20 Evie Wyld (1980) After the Fire, a Still Small Voice (2009) was a haunting first novel set on the Australian East coat.

Stevie T, Friday, 18 June 2010 11:20 (thirteen years ago) link

The question is, for those who actually read books that have come out recently, is which author (and which book) shd I go for?

GamalielRatsey, Monday, 21 June 2010 17:51 (thirteen years ago) link

Rana Dasgupta sounds like the kind of thing I'd like. He mentions 'central European guys' and I'm usually all over that.

xyzzzz__, Monday, 21 June 2010 22:17 (thirteen years ago) link

1 Chris Cleave (b 1973) His first novel, Incendiary, was about a terrorist attack on London and was published on July 7, 2005.

Don't read this. Eerily unprescient - bomb leads to chaos and riots etc, rather than people knocking off work early and going to the pub. Also, awful 2D characters.
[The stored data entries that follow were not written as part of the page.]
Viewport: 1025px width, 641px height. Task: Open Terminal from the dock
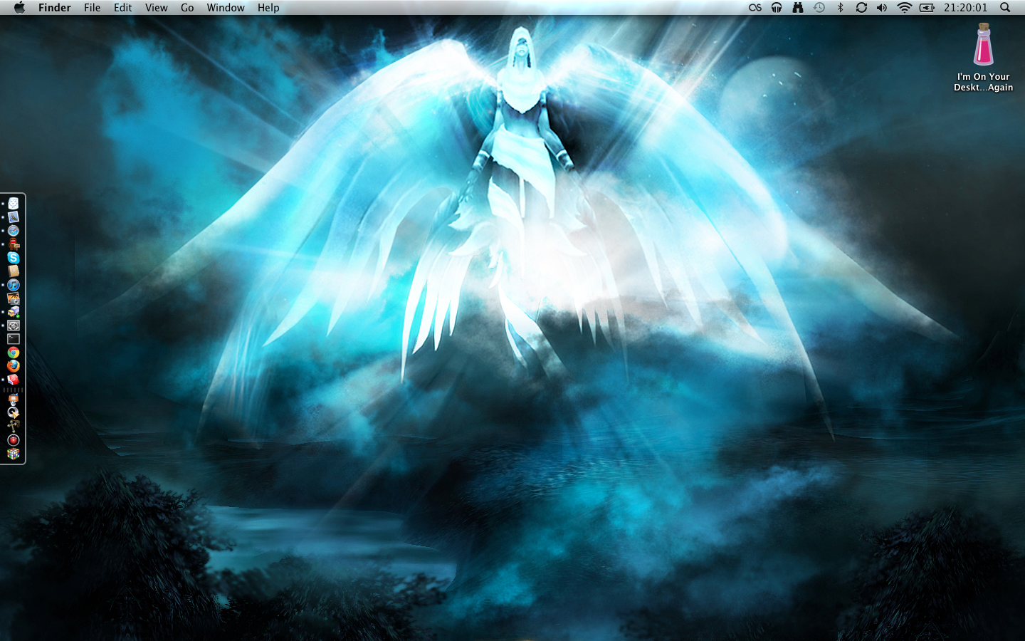[x=14, y=339]
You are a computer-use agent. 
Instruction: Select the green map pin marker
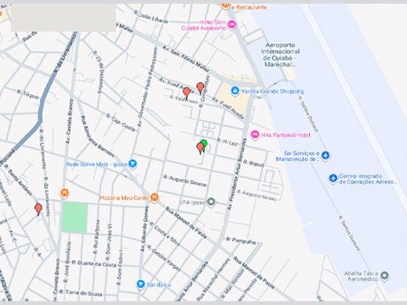pos(204,144)
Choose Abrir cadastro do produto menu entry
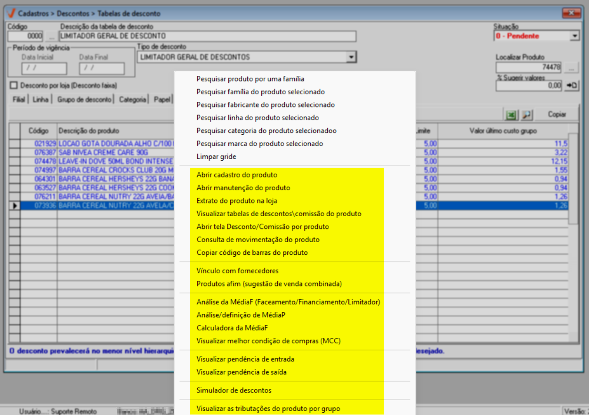Screen dimensions: 589x415 tap(237, 175)
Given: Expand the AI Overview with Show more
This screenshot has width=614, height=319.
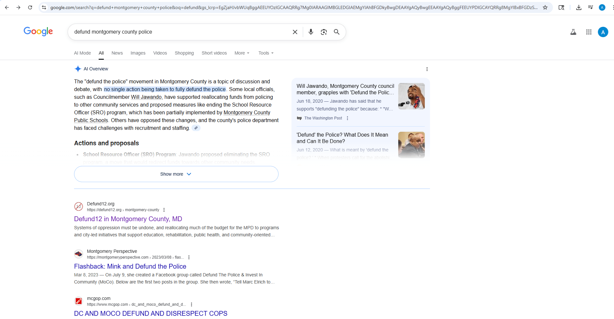Looking at the screenshot, I should pos(176,174).
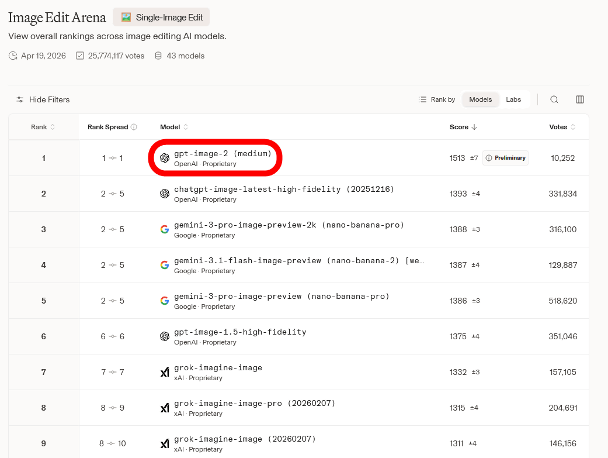Open the column layout icon

click(580, 99)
I tried to think of something to say about that list, but it's been 3 days and nuthin. Uninspiring names, and I'm p ignorant. But HELL why should that stop me

SO, braindump: I don't mind Dan Rhodes, might read the new suicide-museum one, no probs with Foulds (but have only read poetry by him), vaguely intend to read Mieville one of these days and Sarah Hall's Carhullan Army at least sounded intriguing – 70s feminist SF redux maybe. Scarlett Thomas sounds like she has a taste for strange ideas? No, wait, "Her first three novels feature Lily Pascale, an English literature lecturer who solves murder mysteries," fuck it.

Markovitz maybe decent? Can't shake the illogical suspicion that his literary career is parallel to his sporting career: couldn't make it in the American leagues, came to play in Europe.

For the rest, mostly names talked up by people I don't trust, and fuck a Thirlwell; but hadn't heard of Dasgupta, that could be good.

(The fap was great fun by the way - thanks for suggesting it xyzzzz__)

tetrahedron of space (woof), Monday, 21 June 2010 23:00 (thirteen years ago) link

Cool, let's put the 16th down and then maybe do something in June once Daniel and Tom D are back.